# TASK
The required output is all lines below that contain the word "every".

Saved data entries:
━━━━━━
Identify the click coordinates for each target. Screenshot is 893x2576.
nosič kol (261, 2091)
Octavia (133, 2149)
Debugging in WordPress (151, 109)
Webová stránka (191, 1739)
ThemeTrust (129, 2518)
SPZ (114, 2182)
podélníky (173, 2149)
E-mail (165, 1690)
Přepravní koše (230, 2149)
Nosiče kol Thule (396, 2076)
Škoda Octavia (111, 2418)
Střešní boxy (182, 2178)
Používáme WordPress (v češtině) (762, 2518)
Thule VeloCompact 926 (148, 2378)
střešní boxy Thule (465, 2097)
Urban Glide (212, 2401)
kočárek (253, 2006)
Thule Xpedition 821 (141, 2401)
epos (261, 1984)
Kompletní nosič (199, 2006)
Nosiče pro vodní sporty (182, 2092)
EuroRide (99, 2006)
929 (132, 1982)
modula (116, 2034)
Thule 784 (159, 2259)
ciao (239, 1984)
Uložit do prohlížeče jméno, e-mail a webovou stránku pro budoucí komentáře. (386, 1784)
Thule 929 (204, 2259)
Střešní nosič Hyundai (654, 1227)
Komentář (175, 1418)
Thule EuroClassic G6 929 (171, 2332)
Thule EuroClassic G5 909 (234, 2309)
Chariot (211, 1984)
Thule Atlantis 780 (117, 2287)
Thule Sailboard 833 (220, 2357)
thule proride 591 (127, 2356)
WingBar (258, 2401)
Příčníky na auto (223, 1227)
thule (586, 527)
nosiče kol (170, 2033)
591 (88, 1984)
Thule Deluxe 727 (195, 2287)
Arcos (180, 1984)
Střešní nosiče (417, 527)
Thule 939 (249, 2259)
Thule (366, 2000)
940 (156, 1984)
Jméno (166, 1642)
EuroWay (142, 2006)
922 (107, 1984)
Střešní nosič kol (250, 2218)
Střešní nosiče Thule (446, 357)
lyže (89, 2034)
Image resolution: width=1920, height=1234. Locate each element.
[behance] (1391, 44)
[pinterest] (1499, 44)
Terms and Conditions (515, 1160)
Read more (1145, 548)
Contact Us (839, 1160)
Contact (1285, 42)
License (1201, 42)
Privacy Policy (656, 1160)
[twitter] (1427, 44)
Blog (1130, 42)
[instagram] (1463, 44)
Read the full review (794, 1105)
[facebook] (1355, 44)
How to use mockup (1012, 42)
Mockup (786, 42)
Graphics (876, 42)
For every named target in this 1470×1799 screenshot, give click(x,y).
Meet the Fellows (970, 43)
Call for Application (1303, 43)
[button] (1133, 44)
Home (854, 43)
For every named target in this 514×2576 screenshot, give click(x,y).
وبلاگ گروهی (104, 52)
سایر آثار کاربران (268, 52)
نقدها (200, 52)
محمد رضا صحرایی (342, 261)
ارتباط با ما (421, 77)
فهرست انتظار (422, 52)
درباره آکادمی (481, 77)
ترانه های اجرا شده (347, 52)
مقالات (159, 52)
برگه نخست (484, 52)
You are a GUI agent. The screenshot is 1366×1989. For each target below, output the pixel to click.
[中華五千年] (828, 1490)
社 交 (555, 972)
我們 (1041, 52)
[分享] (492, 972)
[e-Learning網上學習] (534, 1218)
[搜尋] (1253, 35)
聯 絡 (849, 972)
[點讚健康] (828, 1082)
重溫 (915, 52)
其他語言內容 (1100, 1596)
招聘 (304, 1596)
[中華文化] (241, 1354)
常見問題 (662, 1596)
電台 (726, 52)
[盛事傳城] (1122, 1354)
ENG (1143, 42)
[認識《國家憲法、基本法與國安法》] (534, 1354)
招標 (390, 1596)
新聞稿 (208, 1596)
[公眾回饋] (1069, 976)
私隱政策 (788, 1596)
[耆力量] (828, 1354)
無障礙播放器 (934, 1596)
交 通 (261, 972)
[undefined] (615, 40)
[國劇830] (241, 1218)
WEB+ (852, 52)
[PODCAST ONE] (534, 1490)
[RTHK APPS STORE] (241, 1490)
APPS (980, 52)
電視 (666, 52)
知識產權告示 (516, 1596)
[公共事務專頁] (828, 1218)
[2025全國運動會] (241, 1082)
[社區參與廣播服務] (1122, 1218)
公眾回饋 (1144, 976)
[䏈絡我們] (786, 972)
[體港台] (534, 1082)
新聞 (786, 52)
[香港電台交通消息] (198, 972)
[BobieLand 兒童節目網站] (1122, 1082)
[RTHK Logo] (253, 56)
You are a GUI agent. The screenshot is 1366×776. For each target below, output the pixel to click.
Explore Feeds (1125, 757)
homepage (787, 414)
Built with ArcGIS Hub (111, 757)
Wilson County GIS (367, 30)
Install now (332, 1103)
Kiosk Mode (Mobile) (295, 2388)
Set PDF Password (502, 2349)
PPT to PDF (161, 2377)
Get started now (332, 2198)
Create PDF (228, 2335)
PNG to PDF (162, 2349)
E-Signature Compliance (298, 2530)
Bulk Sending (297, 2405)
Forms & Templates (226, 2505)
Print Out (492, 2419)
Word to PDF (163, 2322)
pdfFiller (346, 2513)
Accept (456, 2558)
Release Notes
━━━━━━
# SOLVED EXERCISE
For every named target in this 1470×1799 screenshot, give click(x,y).
For every named target in this 514×2576 screenshot, give click(x,y).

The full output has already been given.